Interested in writing for RunAddicts.net? Get started now!
Time should not be your primary concern when training for and running your first marathon. The first mission should be to get comfortable with the distance so you know you can at least make it to the end. Once you are a bit more comfortable with the distance and have perhaps successfully completed a race or two, you will want to start improving your time. The following tips will help you do just that once you reach this point in your running career.
1. Develop an effective marathon training schedule and stick to it religiously. You cannot improve time if you aren’t running consistently.
This is the most basic tip you will ever receive on improving running time, but it is the most important tip. If you are not running consistently and following an effective training schedule, there is no way you will ever improve. You can find training schedules online, and then modify them to fit your life and your goals.
2. Know what time you could realistically complete a marathon in right now.
There are different types of finish times for marathon runners. You have the dream time you would like to one day finish a marathon in. Then there is the realistic time that you could probably achieve right now. Finally, there is a realistic improved time that you could set as a goal and strive to reach for an upcoming marathon. If you continue on, your dream time will one day become a realistic improved time, and eventually it could become a real time that you see on the clock as you cross the finish line.
For now, focus on the time in which you could realistically finish a marathon today, or after a bit of training. This is your starting point. You cannot set a realistic improved time to shoot for if you do not know what you could do right now. If you have recently completed a marathon, your finishing time could be your starting point time.
3. Count how many miles you currently run each week or would likely run during training, and add five to ten percent.
Start increasing the number of miles that you run each week. The more you run, the more chances you will have to add in exercises that improve on your time (see tip number four below). Do not add more than ten percent of the miles you are currently running, or the miles you currently have in your training schedule. When the added amount becomes comfortable and efficient, you can add more miles if you have time before your race.

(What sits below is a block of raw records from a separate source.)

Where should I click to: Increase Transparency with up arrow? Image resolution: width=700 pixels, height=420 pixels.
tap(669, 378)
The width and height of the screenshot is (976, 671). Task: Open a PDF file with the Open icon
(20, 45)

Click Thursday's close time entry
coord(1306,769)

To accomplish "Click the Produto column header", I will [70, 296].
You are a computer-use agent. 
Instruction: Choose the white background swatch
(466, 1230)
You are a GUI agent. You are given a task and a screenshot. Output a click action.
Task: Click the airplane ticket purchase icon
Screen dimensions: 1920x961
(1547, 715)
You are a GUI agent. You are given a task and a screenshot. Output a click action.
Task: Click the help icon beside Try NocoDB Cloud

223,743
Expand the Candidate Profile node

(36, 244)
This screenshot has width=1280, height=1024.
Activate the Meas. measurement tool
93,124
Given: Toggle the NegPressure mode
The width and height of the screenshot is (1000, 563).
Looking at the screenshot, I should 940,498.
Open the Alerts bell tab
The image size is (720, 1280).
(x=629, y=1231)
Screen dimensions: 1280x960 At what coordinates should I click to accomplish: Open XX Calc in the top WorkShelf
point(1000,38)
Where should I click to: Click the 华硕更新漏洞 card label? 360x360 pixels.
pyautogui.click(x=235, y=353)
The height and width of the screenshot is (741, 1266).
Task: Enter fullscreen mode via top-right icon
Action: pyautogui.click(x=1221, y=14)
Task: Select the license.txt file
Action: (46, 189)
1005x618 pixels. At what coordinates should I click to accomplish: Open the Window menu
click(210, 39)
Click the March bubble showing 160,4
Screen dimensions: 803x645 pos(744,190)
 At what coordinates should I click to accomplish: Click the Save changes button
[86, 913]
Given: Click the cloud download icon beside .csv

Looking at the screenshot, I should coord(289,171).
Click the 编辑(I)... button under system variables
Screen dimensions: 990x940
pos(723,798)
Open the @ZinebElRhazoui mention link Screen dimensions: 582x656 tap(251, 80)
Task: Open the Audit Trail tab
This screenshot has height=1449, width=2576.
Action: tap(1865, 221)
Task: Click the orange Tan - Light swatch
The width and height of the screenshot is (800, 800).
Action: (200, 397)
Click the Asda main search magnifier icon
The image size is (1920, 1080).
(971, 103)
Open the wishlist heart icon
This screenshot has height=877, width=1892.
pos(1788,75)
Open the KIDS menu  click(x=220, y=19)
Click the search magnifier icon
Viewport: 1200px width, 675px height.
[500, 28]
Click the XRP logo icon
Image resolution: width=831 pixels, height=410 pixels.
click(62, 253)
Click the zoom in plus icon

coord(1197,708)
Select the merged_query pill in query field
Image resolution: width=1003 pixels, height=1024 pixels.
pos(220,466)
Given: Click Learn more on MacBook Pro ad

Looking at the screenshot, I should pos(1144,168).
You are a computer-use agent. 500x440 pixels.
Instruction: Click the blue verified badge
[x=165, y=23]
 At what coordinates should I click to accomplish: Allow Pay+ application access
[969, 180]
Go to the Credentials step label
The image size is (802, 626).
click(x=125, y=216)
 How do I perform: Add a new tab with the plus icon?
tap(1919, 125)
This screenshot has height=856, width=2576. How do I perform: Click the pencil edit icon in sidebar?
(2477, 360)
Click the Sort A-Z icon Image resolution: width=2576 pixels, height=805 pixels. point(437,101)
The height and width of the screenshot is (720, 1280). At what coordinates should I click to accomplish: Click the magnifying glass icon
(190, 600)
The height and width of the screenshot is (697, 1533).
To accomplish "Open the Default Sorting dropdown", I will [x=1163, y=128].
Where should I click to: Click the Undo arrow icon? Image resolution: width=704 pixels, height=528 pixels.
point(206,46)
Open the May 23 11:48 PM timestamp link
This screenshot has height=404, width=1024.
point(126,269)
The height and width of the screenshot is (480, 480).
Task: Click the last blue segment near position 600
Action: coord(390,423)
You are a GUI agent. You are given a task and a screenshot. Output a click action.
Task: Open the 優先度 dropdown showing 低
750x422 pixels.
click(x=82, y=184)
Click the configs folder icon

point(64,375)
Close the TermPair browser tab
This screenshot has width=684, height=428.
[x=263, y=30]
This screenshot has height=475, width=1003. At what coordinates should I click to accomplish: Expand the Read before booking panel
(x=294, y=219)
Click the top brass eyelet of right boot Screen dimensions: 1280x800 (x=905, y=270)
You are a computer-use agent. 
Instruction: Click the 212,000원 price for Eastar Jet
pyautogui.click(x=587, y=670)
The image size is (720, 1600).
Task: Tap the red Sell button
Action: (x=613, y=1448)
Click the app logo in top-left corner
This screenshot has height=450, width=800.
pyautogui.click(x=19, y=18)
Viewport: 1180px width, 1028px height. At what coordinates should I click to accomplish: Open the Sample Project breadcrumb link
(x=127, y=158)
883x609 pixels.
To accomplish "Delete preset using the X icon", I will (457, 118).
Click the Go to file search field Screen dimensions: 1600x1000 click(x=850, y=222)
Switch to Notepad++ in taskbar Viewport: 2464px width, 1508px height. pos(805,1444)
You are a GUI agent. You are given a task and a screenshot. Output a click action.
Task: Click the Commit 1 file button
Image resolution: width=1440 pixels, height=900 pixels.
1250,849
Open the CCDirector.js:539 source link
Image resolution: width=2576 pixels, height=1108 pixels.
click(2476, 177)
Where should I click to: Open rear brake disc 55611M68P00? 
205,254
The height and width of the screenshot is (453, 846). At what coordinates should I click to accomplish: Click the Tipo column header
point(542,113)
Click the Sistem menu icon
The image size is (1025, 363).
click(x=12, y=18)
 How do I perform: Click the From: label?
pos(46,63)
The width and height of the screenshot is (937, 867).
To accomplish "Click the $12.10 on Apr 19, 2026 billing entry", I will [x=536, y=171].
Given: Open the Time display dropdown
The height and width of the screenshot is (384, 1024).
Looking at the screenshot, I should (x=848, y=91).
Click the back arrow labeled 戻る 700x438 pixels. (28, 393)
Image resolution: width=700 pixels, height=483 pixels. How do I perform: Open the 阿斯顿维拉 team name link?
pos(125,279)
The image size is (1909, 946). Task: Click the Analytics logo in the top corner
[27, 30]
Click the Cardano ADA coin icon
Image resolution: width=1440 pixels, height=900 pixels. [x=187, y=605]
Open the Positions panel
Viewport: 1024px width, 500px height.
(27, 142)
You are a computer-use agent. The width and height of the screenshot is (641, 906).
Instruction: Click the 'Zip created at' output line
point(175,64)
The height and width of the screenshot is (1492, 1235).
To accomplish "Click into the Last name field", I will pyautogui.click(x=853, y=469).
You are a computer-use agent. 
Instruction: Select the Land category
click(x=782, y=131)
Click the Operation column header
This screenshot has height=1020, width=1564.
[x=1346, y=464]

It is never too early to start training if your goal is to improve time in the next race.
4. Enhance your training schedule with exercises proven to increase speed.
You probably used a variety of exercises to improve your cardiovascular endurance and build up your muscle strength so you could sustain the distance of a marathon. Now that you have completed a marathon or two, you can replace those exercises with new exercises designed to improve speed. You are at a point where you do not need to run/walk or cut other corners, so you can now start using mile repeats and tempo runs.
A mile repeat is where you run a certain number of miles about 15 seconds faster than your realistic current marathon time, with a mile of slower running in between. You can work your way up to five or more faster miles for each training session. Tempo runs are similar to interval training, but you run some miles at a slow pace, some around your realistic marathon pace, and then finish with faster paced miles.
5. Increase your pace during long runs.
If you want to improve your current marathon time, make that the focus of every training session. That includes your long runs. Many runners take a more leisurely pace to make it through those longer runs, but if your goal is to finish the marathon faster, you shouldn’t do that. Pick up the pace and use those longer runs to practice getting through your next marathon at a faster pace.
You won’t improve your marathon time overnight, but with persistence and dedicated training it will happen!